Als meine Mutter vorletztes Jahr schwer erkrankte, stellte ich mir nur
kurz die Frage nach dem Warum. Ich war längst zu der Überzeugung gelangt, dass
schlimme Dinge einfach passieren (zufällig, könnte man zugespitzt sagen), und
zwar Christen wie Nichtchristen. Der Glaube schützt nicht vor Krankheit, vor
dem Verlassenwerden, davor, Opfer von Fehlern anderer zu werden. (Ich bin aber
überzeugt davon, dass Gott aufgrund von Gebeten manchmal Wunder tut, Krankheiten
heilt und entgleiste Tatsachen zu einem guten Ende bringen kann.) Diese
Auffassung von Schicksalsschlägen widerspricht aber der Theorie, dass Gott für
das Leben seiner geliebten Kinder einen perfekten Plan hat. Dass nichts
geschieht, was nicht von ihm als Chance oder Lektion bewusst in unseren
Lebensteppich gewoben wurde.
Schlimme Dinge passieren. Wir können sie – an Gottes Hand durchs Leben
gehend – im besten Fall als Chance oder 'Lehrblätz' gebrauchen. Bei einem richtig
harten Schicksalsschlag ist dies aber von einem Menschen zu viel verlangt. Dann
hilft uns nur die Gewissheit, dass Gott mit uns leidet. Er weint mit uns
darüber, dass die Welt zur Zeit negativen Mächten ausgeliefert ist, die sich
zum Ziel gesetzt haben, Chaos, Hass und Zerstörung in das Leben jedes Einzelnen
zu bringen.
Dieses Gerüst zimmerte ich mir aus meinen eigenen Erfahrungen zusammen.

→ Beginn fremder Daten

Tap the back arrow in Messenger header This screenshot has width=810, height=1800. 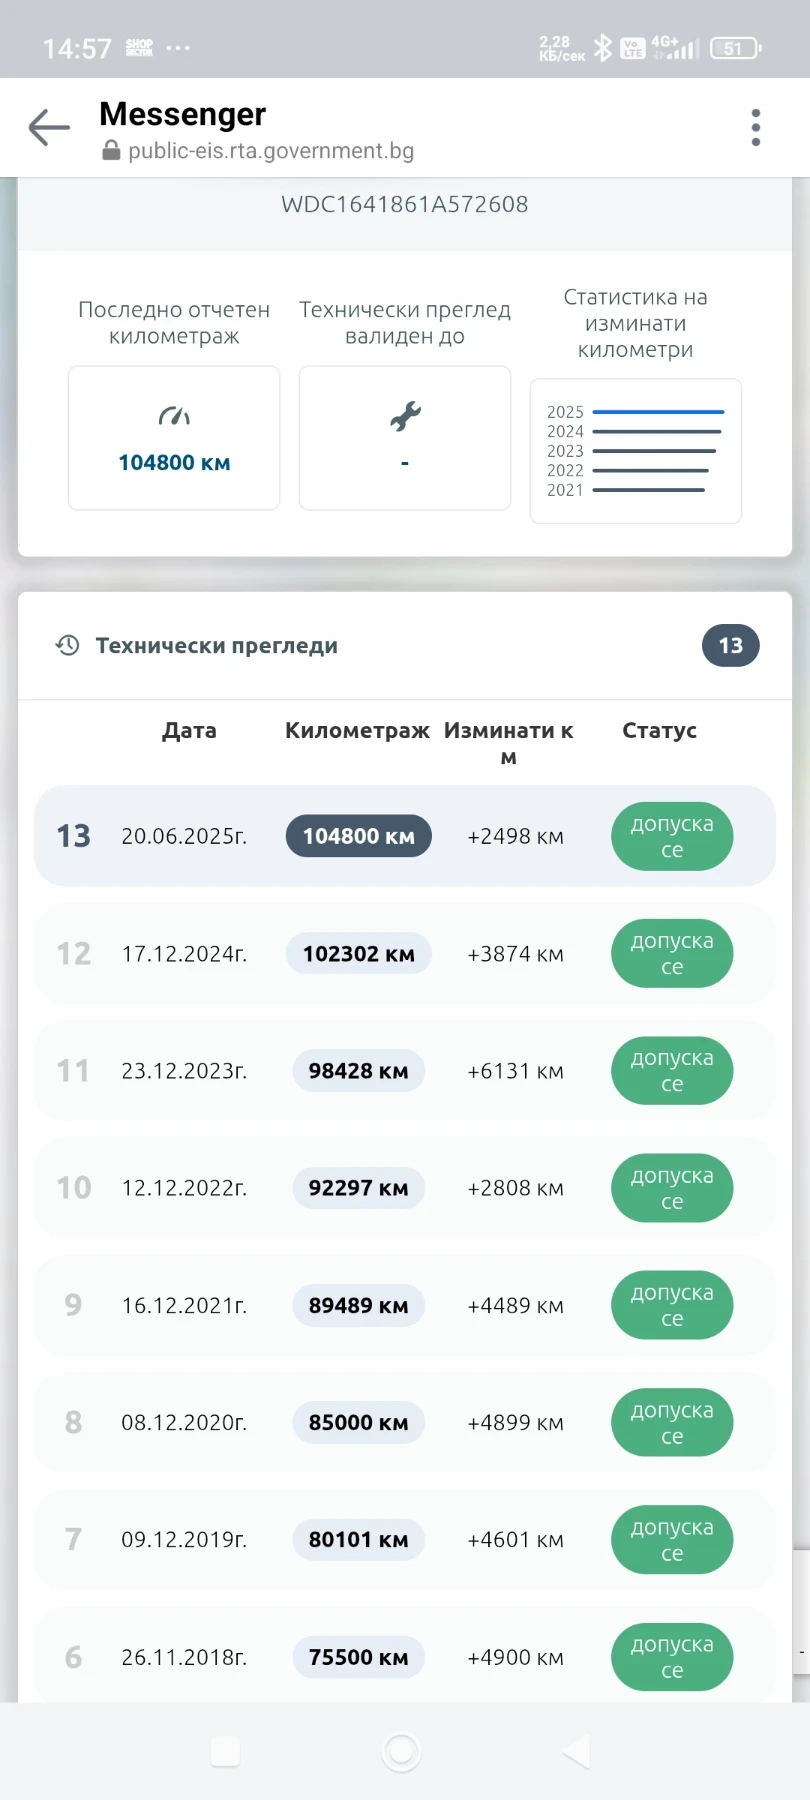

Dann sah ich ein kurzes YouTube-Video von Greg Boyd, in dem er das Konzept des
„Open Theism“ erklärt. Ein Leben mit Gott als Feld voller Möglichkeiten,
anstatt als Leben möglichst nahe an einem perfekten Plan entlang. Mit Boyds
Aussagen nahm in den Strukturen meines Gedankengerüsts eine zusammenhängende
Theorie Form an.
Fragen wie jene, warum sich trotz Gottes Liebe und Schutz unvermeidbar
dunkle Fäden in unseren Lebensteppich weben, sind elementar. Umso mehr drängt
es mich, Dinge, die ich als Erkenntnisse erfahre, als logische Erklärungen,
anderen mitzuteilen. Und da ich mich nicht auf das dünne Eis des Behauptens
begeben will, muss ich mir theologisches Hintergrundwissen aneignen. Ich bin
gespannt darauf, wohin dieser Weg mich führen wird."